News flash: NFL players get stoned.
We know, it's a shocker, but despite a substance abuse policy that bans marijuana entirely, drug tests players at least once a year, and doles out suspensions for repeat offenders, a vast majority of gridiron athletes are still smoking copious amounts of ganja.
Over the past few years, a number of former NFL players have come forward to discuss how they've benefited from medical marijuana, how using CBD has alleviated injuries, and how the plant has even helped pros overcome opioid addiction.
This week, recently retired NFL veteran Martellus Bennett joined the ranks of athletic advocates after appearing on the Bleacher Report's Simms and Lefkoe podcast, where the former New England Patriots player spoke candidly about the league's cannabis culture.
When asked if more or less than 70% of the league consumes marijuana, Bennett quickly upped the ante.
"I want to say about 89%," Bennett offered, adding a sarcastic exclamation to drive home just how rare it is to find players who don't get high: "You don't smoke, bro?!"

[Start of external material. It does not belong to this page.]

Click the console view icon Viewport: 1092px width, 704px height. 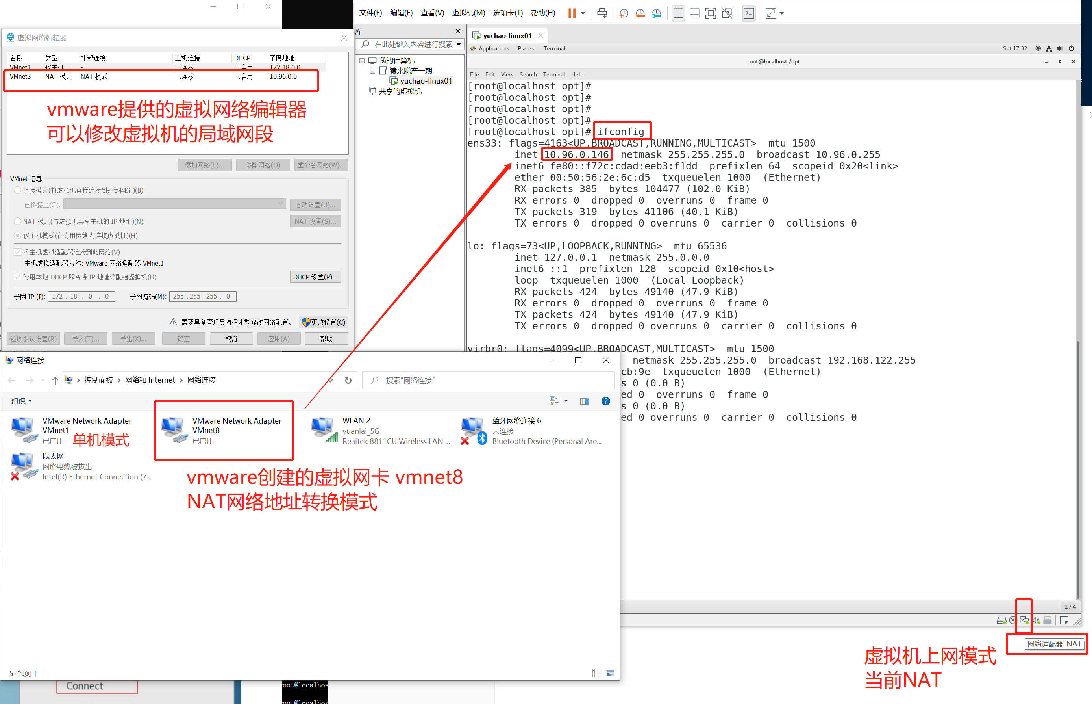(749, 13)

How many players in the NFL smoke weed? Over/Under: 70%— Simms & Lefkoe (@SimmsAndLefkoe) April 11, 2018
Martellus Bennett says WAY OVER pic.twitter.com/Nf8041rvNZ
Outside of players getting stoned for recreational purposes though, Bennett quickly turned to the subject of medical marijuana, extolling the controversial plant's virtues as a replacement for dangerous prescription painkillers and anti-inflammatories.
"There's medical marijuana," Bennett said. "So it's like, there's times of the year where your body just hurts so bad, that you don't want to just be popping pills all the time.. It ruins your liver. There's a lot of these anti-inflammatories that you take for so long that like, it starts to eat at your liver or kidneys and things like that. And a human made that. God made weed."
While other outspoken ballers who use cannabis have tried their best to lobby commissioner Roger Goodell to remove pot from the league's banned substance list and incorporate medical marijuana into NFL-approved medical treatment regiments, pro football's powers that be have so far stalled on enacting any cannabis reform.
With the 2019 NFL season quickly approaching, it does not appear that Goodell will change his tune on weed in the league before kick-off. But if you listen to Bennett, that isn't stopping your favorite quarterbacks and tight ends from lighting up after practice.